The following diagram has been making its way around the internet lately, and I've got a problem with it.  But not for the reasons you think.

 

First, let's look at what the diagram gets right.  It's actually not a bad depiction of how we understand all the source material that went into what we read in the four gospels.  Most biblical scholars believe that Mark was composed around the year 70, Luke and Matthew around the year 85, and John later, maybe 90 or later.  So these are all gospels that were recorded at least 40 to 60 years after Jesus knocked on doors handing out leaflets in Jerusalem around the year 30 C.E.  (CE = Common Era, used to be AD, but that's another story) The purple represents material that is common to three Gospels, the Blue is just common to Luke Matthew, etc.  You get the idea.  John is off writing his own thing, probably at a Starbuck surrounded by a bunch of Greek philosophy students.  The chart communicates, with limitations, the essence of the idea that a) there are different sources for the three synoptic gospels and b) the gospels share a lot, but not everything.

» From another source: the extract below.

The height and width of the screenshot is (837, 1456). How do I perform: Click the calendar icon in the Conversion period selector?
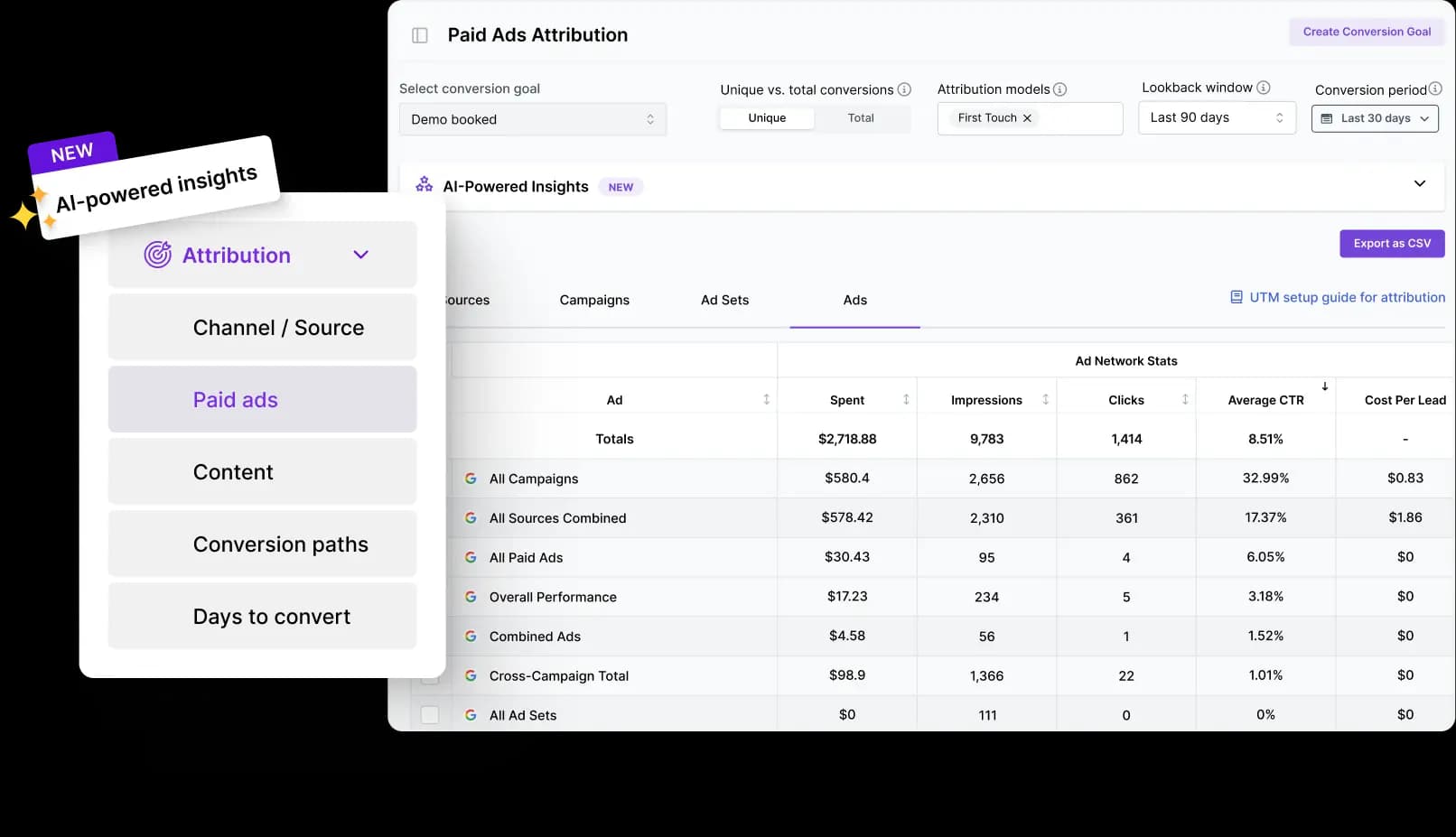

But, here is my problem with this chart.  We are losing something in this deconstruction approach to biblical reading.  We are losing a sense of story.  Yes, it's true that the stories of Jesus were collected, handed down, oral tradition, told and retold, probably edited for the community that originated the narrative.  But, that doesn't mean they aren't true.  And I don't mean true as in literal newspaper reporting true.  I mean deep true.  Are the parables of the prodigal son and the good samaritan less vital and vibrant because they only appear in Luke and nowhere else.  Does that mean we should discount them as, maybe Jesus didn't actually tell them, or why did only Luke record them?  How's that for a run on sentence?

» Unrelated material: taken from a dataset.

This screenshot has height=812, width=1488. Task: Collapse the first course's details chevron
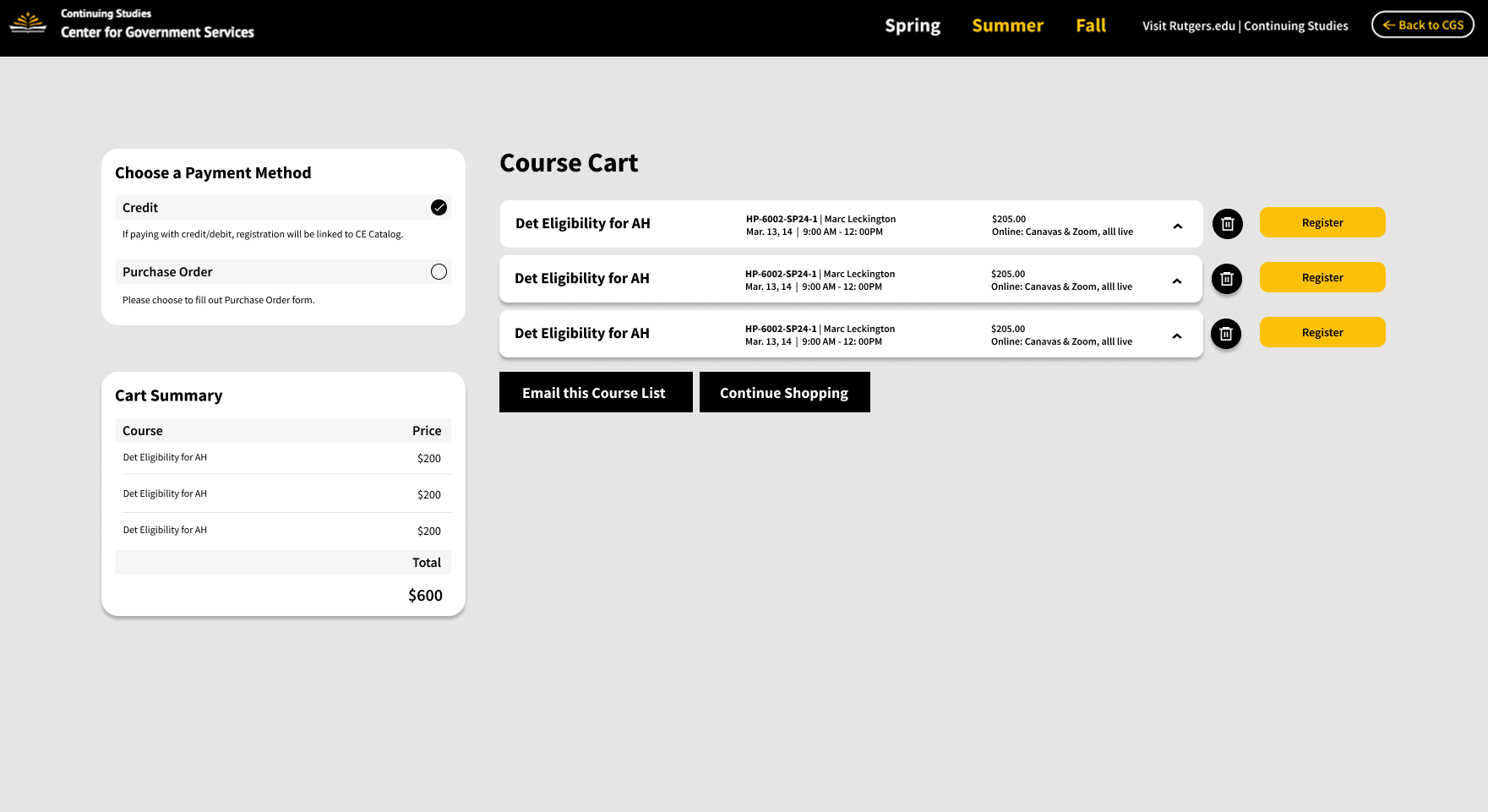[1177, 227]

Even if you are a person outside of the Christian faith tradition, or just a healthy skeptic, you still have to appreciate the power of these stories, and the power of the Jesus story.  I mean come on people.  A man of humble beginnings encounters a radical prophet (John the Baptist) and his alternative community, participates in an initiation rite and heads into the desert for some kind of temptation experience.  After being tested in a wild mystical encounter with spirits and angels and demons returns to his homeland and begins teaching a new way of life and living.  As he begins healing people and teaching he dislodges the current religious and economic systems and brings his teaching right to the face of the empire that has dominated his people for decades.  They respond with brute force, persecution and death.  But, he and his message are so significant that the community and the power that initiated the whole movement lives on.  

That's a story that needs to be told again and again and again.  It's also a story that needs to be lived over and over.  You can't diagram that.